Les députés LREM ont donc souhaité ajouter à cette liste de l’article 168 du CGI les biens culturels en prévoyant que la valeur prise en compte serait : « La valeur d’acquisition du bien si celle-ci est connue ou, à défaut, la valeur vénale du bien à la date d’acquisition si cette date est connue ou, à défaut, la valeur vénale du bien au 31 décembre de l’année d’imposition ».
Cette mesure s’inscrit parfaitement dans la volonté de surveillance des collectionneurs ou des propriétaires d’art en France qui s’exprimait déjà lors des débats sur la taxation des œuvres d’art à l’ISF. Cet impôt n’existant plus, les députés se sont reportés sur cette mesure qui, si elle apparaît anodine au premier abord, peut avoir d’énormes conséquences pour le milieu culturel français et le marché de l’art.
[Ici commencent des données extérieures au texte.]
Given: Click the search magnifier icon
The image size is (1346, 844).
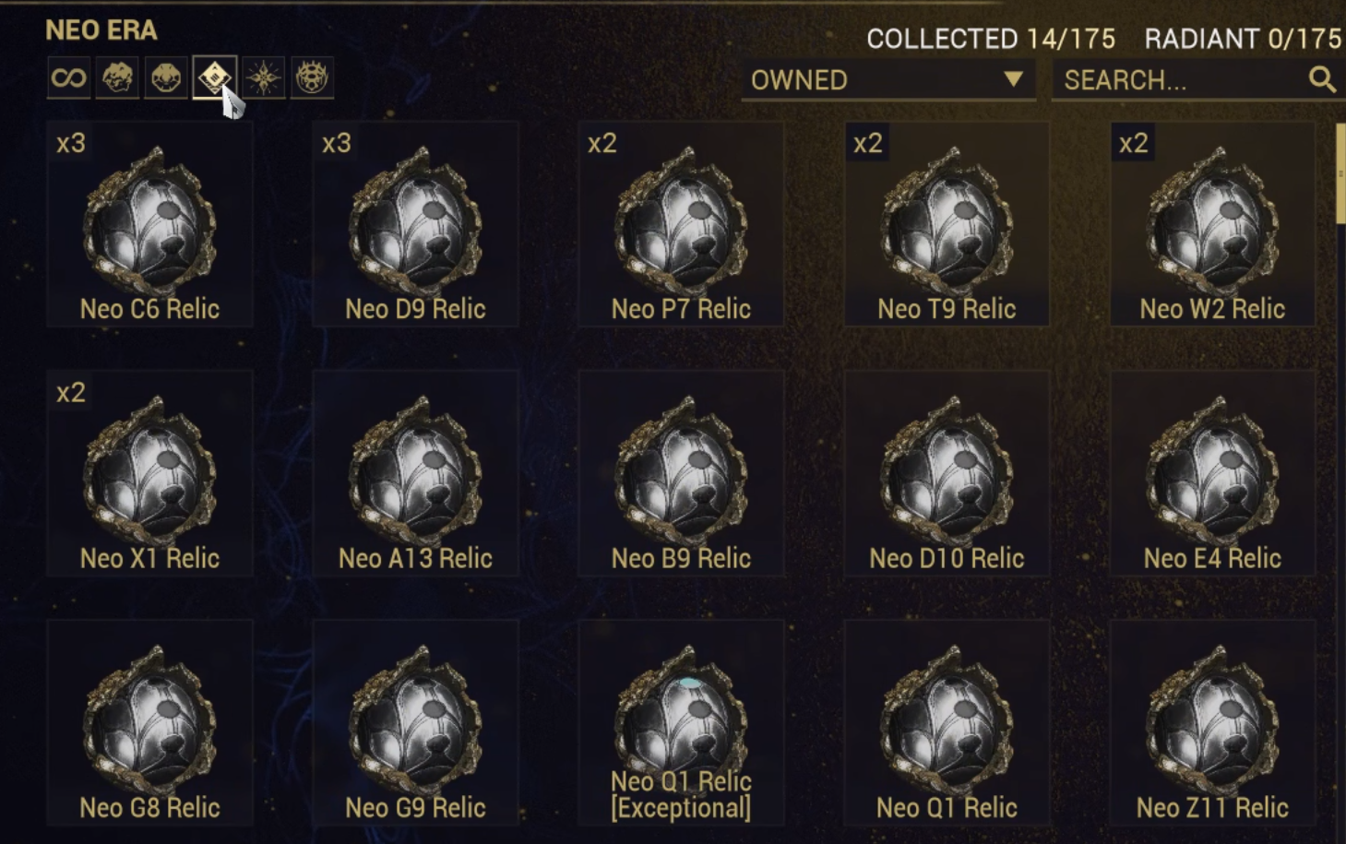Looking at the screenshot, I should pyautogui.click(x=1322, y=80).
En effet, il arrive parfois que certains propriétaires d’œuvres d’art soient accidentellement détenteurs d’œuvres rares (héritage, revalorisation d’un domaine oublié, découverte, etc.). C’est une grave erreur de croire que la propriété d’œuvres d’art ayant une grande valeur est nécessairement liée à un train de vie ou à une fortune personnelle. Les propriétaires de châteaux peuvent, par exemple, être détenteurs d’œuvres d’art rares sans pour autant bénéficier d’un train de vie somptuaire. La valeur de leurs œuvres d’art peut exprimer un décalage entre les revenus et la valeur de leurs biens artistiques.
Cette mesure insinue que le propriétaire d’œuvres d’art cacherait une richesse personnelle qui serait nécessairement issue d’un détournement ou d’une fraude fiscale. Pire que la potentielle taxation des œuvres d’art à l’ISF, elle stigmatise symboliquement toute personne cherchant à assurer la préservation de notre patrimoine culturel ou à soutenir la création artistique de notre pays.
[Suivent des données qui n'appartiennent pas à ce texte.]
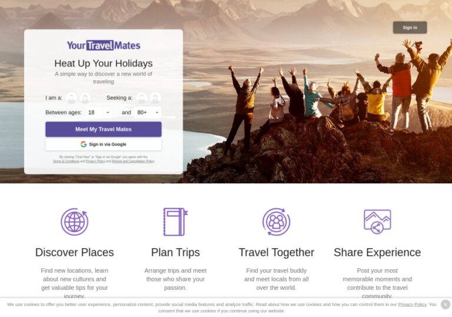452x317 pixels.
Task: Open the maximum age dropdown showing 80+
Action: click(x=148, y=113)
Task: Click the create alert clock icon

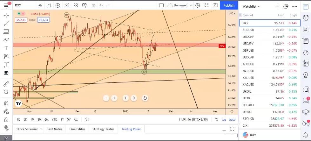Action: 85,5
Avec une telle mesure, c’en est fini des prêts par les collectionneurs ou propriétaires d’objets d’art aux musées pour leurs expositions. Le risque sera trop important que les fichiers des prêteurs soient utilisés pour alimenter les enquêtes fiscales issues de cette disposition. De la même manière, les acteurs du marché de l’art, galéristes, maisons de ventes aux enchères, ou antiquaires, pourront être sollicités par les services fiscaux pour fournir les listes de clients afin de croiser les fichiers, sans parler des assurances objets d’art qui, même si elles n’ont plus d’obligations déclaratives, pourront se voir contraintes de divulguer la liste de leurs assurés.
Cette petite mesure peut incontestablement avoir des conséquences catastrophiques avec une perte majeure sur notre patrimoine culturel, les propriétaires d’œuvres rares préférant procéder à un exil fiscal de leur bien plutôt que d’être poursuivis et soupçonnés par l’administration fiscale.
La commission mixte paritaire au Sénat a heureusement rejeté cette mesure après un lobbying intensif et silencieux de professionnels du marché de l’art. Mais comme pour l’ISF, la menace reste d’actualité.